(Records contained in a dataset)
>>

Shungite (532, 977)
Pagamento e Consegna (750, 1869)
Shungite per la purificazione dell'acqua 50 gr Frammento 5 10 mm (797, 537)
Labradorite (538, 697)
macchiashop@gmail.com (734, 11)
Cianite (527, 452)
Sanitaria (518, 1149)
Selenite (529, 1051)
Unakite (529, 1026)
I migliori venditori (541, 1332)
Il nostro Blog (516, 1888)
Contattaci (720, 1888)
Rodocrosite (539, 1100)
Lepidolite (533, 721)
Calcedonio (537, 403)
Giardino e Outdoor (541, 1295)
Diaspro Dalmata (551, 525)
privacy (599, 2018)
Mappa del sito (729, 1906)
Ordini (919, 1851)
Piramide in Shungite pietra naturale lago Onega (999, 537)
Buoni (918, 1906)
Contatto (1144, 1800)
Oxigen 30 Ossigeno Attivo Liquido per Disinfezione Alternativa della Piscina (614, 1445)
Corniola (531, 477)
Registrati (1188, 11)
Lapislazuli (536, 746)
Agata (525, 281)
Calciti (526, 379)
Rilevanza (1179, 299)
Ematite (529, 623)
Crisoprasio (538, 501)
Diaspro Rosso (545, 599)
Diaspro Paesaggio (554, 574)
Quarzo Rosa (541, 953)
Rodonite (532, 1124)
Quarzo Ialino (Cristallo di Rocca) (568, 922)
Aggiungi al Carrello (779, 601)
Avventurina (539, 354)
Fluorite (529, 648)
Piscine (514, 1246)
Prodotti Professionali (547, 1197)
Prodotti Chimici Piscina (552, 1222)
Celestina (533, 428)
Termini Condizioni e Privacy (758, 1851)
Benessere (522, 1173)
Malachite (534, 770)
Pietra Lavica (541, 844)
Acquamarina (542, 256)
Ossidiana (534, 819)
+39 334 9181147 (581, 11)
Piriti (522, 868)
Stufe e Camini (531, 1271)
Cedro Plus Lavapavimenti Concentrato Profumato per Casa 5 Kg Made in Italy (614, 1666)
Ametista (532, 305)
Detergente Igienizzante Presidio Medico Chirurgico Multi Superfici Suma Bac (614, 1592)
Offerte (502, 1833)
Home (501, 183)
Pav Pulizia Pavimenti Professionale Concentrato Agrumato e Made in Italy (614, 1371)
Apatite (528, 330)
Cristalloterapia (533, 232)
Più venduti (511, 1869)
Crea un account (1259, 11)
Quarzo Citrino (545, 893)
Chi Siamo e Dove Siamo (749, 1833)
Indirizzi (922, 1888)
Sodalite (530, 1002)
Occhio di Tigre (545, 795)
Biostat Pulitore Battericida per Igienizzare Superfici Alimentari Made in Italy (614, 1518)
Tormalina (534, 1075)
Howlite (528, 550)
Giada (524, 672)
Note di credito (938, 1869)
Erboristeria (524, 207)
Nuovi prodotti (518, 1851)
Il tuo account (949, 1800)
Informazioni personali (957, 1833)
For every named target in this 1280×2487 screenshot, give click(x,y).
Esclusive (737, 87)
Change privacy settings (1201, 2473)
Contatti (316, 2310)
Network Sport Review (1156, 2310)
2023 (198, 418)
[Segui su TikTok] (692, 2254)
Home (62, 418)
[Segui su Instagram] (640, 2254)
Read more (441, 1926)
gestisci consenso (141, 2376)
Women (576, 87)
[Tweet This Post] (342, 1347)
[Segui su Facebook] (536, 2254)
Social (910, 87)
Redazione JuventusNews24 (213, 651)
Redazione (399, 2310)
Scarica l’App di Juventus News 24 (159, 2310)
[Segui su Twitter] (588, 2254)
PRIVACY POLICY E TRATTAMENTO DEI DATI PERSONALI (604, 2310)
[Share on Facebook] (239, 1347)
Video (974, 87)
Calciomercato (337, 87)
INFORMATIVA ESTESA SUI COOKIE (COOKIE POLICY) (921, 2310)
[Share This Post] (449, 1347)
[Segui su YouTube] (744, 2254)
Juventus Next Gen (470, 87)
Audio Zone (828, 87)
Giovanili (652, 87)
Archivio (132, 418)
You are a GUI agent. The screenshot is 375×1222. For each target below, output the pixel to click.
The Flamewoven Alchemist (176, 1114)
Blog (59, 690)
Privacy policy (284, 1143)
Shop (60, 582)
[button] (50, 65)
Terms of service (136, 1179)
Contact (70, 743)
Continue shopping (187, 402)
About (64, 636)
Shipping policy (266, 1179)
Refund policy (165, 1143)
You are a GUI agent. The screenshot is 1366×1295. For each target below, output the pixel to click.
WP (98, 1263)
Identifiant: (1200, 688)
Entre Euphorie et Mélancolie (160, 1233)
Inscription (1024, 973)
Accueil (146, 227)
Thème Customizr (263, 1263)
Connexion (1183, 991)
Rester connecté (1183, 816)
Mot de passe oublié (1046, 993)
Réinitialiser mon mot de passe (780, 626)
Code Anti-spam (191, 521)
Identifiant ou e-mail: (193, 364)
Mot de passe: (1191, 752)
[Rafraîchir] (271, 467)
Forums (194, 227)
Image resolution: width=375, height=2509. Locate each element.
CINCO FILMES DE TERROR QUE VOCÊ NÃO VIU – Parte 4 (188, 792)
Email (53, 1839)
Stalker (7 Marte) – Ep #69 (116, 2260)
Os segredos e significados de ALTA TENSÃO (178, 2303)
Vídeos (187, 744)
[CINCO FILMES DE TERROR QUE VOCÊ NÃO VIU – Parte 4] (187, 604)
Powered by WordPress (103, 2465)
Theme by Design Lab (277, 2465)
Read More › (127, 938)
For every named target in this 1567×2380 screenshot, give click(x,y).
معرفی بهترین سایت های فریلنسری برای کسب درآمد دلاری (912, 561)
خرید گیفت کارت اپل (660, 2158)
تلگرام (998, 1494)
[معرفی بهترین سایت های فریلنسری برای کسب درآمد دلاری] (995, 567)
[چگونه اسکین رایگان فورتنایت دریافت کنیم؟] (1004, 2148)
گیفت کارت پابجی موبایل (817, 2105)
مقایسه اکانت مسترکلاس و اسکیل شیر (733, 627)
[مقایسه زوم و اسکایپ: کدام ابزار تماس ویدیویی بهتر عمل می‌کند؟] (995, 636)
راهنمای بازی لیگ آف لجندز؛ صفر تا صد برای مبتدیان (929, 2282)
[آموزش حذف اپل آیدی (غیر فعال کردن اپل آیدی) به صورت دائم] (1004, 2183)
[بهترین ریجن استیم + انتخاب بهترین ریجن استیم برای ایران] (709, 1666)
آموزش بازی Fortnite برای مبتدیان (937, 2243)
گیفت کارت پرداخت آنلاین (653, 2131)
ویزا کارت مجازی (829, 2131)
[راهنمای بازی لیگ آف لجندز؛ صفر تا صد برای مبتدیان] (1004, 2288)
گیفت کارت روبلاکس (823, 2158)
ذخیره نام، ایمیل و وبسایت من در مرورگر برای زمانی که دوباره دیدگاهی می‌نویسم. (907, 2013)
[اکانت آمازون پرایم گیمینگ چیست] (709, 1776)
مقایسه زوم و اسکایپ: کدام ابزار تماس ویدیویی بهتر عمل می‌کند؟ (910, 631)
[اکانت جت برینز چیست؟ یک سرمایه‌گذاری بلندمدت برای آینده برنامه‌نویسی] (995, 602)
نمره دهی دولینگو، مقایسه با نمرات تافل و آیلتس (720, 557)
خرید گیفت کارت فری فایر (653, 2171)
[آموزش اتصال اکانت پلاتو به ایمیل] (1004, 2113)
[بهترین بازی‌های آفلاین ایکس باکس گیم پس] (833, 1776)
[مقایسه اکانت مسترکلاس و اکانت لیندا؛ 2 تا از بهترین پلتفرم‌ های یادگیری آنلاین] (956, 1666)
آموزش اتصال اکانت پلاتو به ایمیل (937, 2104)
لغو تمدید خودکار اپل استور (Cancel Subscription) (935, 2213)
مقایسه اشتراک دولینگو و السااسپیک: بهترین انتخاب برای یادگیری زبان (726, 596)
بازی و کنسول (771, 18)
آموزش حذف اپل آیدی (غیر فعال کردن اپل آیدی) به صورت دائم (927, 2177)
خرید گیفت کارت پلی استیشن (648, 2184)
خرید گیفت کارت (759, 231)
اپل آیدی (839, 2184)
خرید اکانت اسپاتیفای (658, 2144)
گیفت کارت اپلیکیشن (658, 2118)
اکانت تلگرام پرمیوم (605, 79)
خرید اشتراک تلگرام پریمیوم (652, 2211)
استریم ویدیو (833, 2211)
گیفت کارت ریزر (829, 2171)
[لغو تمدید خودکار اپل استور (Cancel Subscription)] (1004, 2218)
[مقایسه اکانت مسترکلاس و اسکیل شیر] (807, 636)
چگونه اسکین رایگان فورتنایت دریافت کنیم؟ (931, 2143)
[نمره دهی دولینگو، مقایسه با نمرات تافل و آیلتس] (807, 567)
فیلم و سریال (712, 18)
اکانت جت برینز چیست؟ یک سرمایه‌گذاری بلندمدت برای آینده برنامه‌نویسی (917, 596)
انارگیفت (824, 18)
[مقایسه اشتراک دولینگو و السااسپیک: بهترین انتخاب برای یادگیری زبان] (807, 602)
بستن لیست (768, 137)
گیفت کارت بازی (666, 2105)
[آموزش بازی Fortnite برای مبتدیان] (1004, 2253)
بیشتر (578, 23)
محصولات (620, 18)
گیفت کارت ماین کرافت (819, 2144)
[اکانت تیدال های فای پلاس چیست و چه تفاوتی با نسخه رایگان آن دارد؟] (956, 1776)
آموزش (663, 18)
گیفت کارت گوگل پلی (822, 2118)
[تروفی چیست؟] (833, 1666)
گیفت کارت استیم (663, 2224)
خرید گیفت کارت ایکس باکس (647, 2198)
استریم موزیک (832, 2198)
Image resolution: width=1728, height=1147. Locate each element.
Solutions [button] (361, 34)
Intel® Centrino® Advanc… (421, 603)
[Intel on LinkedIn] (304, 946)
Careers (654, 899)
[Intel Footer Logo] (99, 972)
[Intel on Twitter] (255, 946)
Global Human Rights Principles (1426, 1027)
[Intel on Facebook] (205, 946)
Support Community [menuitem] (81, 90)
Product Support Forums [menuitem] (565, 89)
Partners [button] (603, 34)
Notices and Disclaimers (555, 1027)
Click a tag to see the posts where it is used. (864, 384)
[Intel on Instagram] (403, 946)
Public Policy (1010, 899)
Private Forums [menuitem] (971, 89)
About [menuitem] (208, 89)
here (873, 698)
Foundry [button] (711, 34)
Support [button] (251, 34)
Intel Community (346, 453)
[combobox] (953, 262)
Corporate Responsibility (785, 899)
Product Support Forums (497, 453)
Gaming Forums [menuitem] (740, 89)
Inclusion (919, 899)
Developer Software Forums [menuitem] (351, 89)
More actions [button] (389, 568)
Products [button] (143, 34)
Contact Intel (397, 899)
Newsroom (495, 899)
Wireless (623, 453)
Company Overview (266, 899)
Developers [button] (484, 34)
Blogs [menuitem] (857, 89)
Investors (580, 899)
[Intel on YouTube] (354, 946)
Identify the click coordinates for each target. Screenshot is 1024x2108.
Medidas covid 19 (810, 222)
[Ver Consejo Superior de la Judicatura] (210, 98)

<<

Action item: All lines from the one containing "Intel Community (346, 453)" to the end of the records are to be duplicated exactly, and no other lines are to be given.

The completed task:
Intel Community (346, 453)
[combobox] (953, 262)
Corporate Responsibility (785, 899)
Product Support Forums (497, 453)
Gaming Forums [menuitem] (740, 89)
Inclusion (919, 899)
Developer Software Forums [menuitem] (351, 89)
More actions [button] (389, 568)
Products [button] (143, 34)
Contact Intel (397, 899)
Newsroom (495, 899)
Wireless (623, 453)
Company Overview (266, 899)
Developers [button] (484, 34)
Blogs [menuitem] (857, 89)
Investors (580, 899)
[Intel on YouTube] (354, 946)
Identify the click coordinates for each target. Screenshot is 1024x2108.
Medidas covid 19 (810, 222)
[Ver Consejo Superior de la Judicatura] (210, 98)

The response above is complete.